- TASK GOAL
Your answer must be an exact copy of the records, with no pictures included.

Stored items:
--------------------
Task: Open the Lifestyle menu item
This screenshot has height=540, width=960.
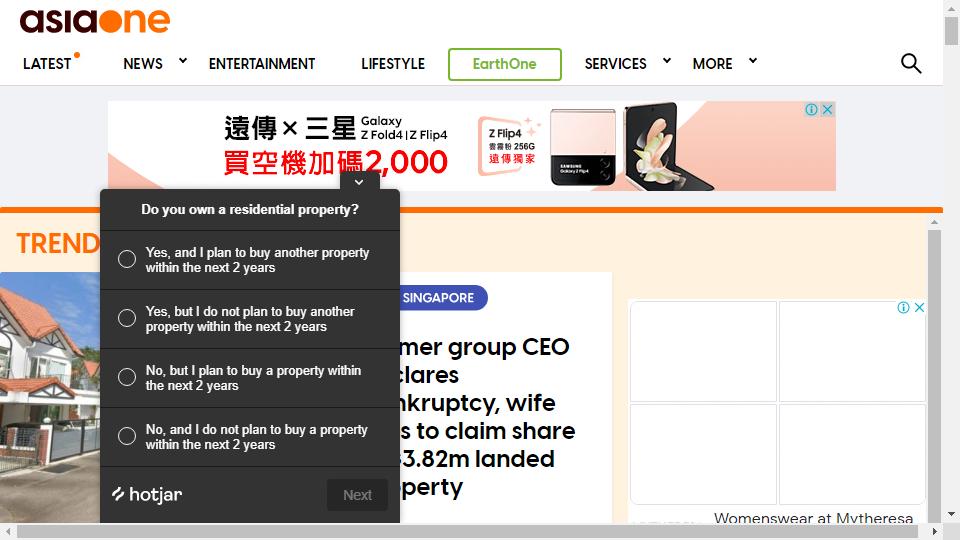Action: (x=392, y=64)
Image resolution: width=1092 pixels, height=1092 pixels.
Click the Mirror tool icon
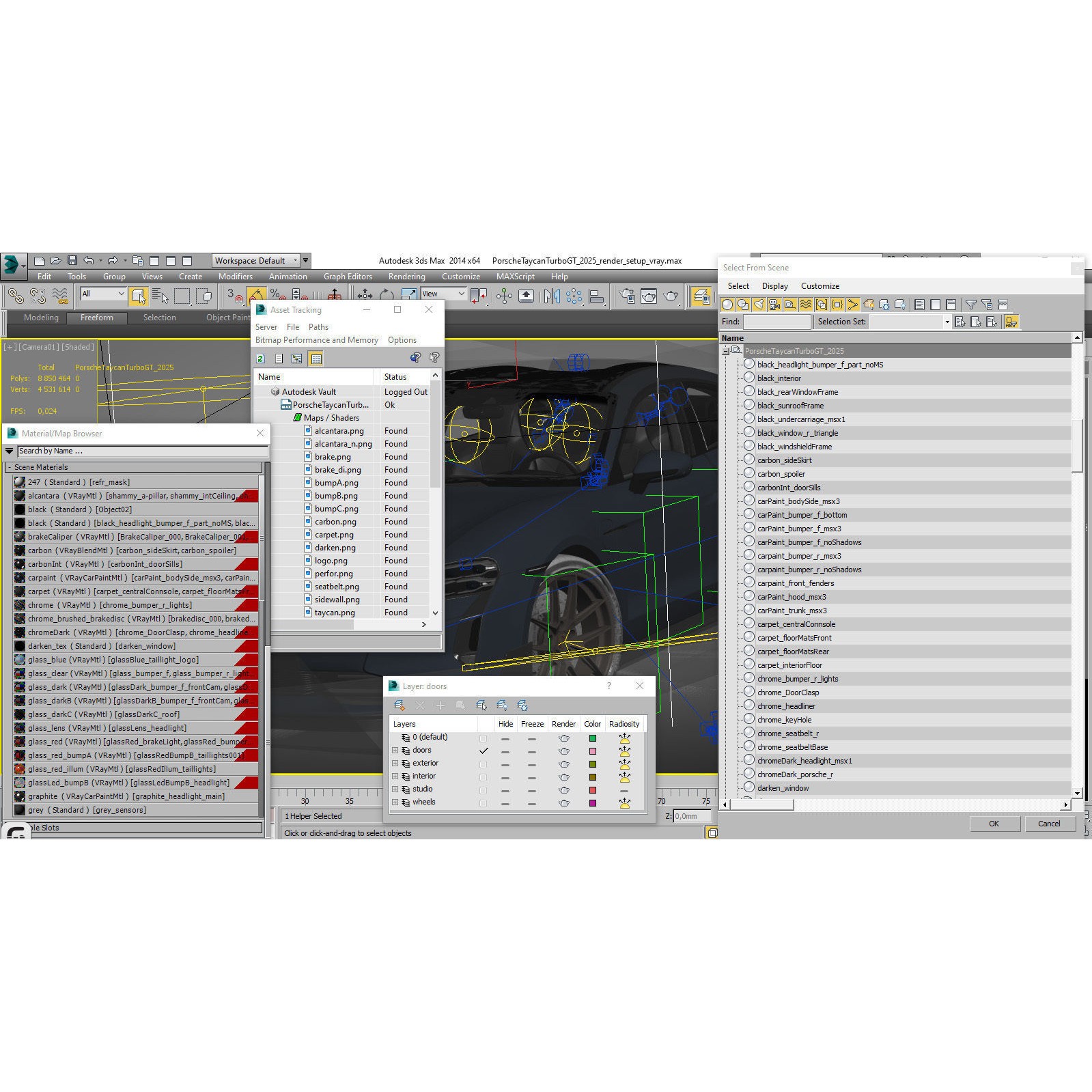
--------------------
- WRITTEN RESPONSE
Task: Open the Lifestyle menu item
This screenshot has height=540, width=960.
Action: (x=392, y=64)
Image resolution: width=1092 pixels, height=1092 pixels.
Click the Mirror tool icon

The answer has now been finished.